A menudo comida de productores sostenibles, ecológicos, es mucho más cara.
— Míralo de otra manera: ¿cómo puede que todas las cosas que no son ecológicas sean tan baratas? Cómo puede que aceptamos pagar un precio tan, tan, tan bajo para unas patatas no ecológicas y que van a parar dentro de nuestro cuerpo y, en cambio, estemos dispuestos a comprarnos el último smartphone y pagamos verdaderas fortunas por algo que no nos metemos dentro? La agricultura ecológica no es que sea más cara, es que tiene el precio de hacer algo mejor. Lo que debemos plantearnos es cómo puede que los cultivos intensivos puedan ser tan económicos. Ahora, por ejemplo, el consumidor paga con sus impuestos por cosas que no sabe: muchos subsidios van a parar a combustibles fósiles, oa producir alimentos con más fertilizantes, con más pesticidas. Después las cosas nos llegan al mercado y nos parece que son muy baratas pero es porque ya hemos pagado una parte del precio previamente. Estos subsidios se pueden reorientar a dar otros incentivos, que estén más acordes con la forma en que queremos hacer las cosas.
¿Cómo por ejemplo?
— Podemos incentivar a un productor que llegará a producir menos por hectárea pero le pagamos por otros servicios, porque está filtrando el agua, está manteniendo la biodiversidad y no pone fitosanitarios a mansalva. Puede mantenerse más o menos el precio de las cosas sin salir perjudicados. Esto es complejo, hace falta tiempo, pero hace falta hacerlo, porque si no estamos poniendo más leña al fuego del cambio climático y de la pérdida de biodiversidad y la contaminación de los ecosistemas.

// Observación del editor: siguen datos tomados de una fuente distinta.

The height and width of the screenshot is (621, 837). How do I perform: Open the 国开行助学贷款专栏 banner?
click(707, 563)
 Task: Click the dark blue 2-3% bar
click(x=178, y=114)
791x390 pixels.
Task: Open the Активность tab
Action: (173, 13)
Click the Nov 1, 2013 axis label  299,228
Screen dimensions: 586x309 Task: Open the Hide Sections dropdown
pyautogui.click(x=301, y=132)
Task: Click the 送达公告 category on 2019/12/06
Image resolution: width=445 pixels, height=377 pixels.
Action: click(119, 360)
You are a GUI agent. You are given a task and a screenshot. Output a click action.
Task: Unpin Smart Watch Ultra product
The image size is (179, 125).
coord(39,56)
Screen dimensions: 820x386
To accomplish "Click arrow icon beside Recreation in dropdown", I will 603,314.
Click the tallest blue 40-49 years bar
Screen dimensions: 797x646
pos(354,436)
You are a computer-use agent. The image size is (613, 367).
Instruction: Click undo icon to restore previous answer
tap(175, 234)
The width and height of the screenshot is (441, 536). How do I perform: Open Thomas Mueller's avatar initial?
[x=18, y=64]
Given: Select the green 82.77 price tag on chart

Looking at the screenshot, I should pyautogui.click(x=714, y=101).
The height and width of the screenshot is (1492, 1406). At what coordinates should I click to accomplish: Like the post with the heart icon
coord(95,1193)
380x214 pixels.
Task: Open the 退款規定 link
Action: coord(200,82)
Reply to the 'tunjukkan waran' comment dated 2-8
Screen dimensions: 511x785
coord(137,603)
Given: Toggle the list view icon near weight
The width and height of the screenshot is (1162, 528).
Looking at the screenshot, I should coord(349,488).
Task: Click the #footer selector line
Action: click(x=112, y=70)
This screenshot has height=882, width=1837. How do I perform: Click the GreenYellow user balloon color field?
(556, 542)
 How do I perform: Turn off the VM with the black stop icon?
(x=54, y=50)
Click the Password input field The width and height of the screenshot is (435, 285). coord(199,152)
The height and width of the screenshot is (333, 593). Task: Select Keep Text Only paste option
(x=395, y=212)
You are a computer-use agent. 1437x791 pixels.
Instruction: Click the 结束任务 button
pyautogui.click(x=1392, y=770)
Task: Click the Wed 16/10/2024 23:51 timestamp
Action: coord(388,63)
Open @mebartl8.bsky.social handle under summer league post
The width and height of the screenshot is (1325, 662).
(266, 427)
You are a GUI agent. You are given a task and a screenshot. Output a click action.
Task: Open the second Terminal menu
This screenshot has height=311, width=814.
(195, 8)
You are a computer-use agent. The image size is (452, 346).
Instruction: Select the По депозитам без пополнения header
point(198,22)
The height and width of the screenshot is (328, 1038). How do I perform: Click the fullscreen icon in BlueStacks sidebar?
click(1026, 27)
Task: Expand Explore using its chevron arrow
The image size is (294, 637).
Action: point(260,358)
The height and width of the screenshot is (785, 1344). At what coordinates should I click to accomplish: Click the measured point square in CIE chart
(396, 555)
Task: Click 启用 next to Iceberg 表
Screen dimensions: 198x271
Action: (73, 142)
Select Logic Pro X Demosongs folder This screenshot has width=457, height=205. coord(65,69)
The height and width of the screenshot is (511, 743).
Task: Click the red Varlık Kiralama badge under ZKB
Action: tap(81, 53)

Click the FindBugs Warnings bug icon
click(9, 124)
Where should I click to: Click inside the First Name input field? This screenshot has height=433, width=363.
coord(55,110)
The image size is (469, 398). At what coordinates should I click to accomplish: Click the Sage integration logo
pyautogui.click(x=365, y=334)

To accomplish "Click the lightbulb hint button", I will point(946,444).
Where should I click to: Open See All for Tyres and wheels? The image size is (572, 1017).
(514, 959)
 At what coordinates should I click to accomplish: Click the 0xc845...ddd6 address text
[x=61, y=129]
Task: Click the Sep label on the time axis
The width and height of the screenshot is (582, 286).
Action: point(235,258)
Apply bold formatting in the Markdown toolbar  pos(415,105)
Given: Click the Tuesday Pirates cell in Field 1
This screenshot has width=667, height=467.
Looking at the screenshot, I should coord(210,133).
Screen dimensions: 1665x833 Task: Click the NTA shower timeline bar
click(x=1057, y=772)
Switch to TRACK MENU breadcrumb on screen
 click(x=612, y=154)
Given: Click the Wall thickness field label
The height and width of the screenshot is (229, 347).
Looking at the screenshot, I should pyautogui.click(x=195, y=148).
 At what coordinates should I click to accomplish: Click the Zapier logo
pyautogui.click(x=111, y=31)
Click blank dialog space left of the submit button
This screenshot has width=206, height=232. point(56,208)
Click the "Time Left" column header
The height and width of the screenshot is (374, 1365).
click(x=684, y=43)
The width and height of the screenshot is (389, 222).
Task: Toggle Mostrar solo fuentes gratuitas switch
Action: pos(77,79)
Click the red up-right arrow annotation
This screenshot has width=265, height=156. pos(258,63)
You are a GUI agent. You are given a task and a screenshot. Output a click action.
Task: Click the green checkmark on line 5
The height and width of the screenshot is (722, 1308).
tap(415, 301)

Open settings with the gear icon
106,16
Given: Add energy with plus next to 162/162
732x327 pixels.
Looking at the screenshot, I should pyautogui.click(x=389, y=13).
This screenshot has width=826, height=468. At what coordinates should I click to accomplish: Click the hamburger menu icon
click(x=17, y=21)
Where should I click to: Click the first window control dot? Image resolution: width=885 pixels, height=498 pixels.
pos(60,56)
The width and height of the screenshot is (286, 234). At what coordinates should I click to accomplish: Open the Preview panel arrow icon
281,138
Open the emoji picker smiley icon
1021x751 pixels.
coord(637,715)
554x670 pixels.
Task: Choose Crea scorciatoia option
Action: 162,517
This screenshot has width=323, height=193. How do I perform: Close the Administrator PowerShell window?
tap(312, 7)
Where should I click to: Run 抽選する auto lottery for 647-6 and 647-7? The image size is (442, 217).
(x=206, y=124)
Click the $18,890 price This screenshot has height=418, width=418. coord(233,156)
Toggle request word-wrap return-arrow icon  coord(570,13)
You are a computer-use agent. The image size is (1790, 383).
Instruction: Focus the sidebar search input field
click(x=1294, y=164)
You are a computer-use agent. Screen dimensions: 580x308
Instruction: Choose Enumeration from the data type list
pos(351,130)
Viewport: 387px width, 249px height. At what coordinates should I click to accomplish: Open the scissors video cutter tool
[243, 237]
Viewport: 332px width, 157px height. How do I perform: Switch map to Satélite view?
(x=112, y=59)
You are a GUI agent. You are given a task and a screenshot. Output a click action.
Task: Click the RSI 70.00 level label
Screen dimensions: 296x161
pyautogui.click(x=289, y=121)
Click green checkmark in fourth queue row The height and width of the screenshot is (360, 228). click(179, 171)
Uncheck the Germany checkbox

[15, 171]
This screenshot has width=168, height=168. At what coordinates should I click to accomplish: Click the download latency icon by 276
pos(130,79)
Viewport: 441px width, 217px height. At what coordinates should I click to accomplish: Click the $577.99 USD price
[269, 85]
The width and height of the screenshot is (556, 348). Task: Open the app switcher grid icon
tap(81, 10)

Un tercio de los alimentos que se producen terminan en la basura.
— Esto es muy grande. Uno de cada tres productos alimenticios se convierte en residuo en algún punto de la cadena alimentaria, desde que se produce hasta que llega al supermercado, al consumidor. Y a esto se le suma el hecho de que a veces el consumidor compra más de lo que puede consumir, se le estropea en la nevera y lo acaba tirando. O simplemente acaba no comiéndoselo porque quizá el día que lo compró tenía un antojo pero después no le ha apetecido y no lo ha consumido. Si contáramos las emisiones de gases de efecto invernadero por alimento que no llegamos a consumir y que termina en el vertedero y las juntáramos como si fueran un nuevo país, sería el tercer emisor de gases de efecto invernadero, sólo por detrás de la China y Estados Unidos.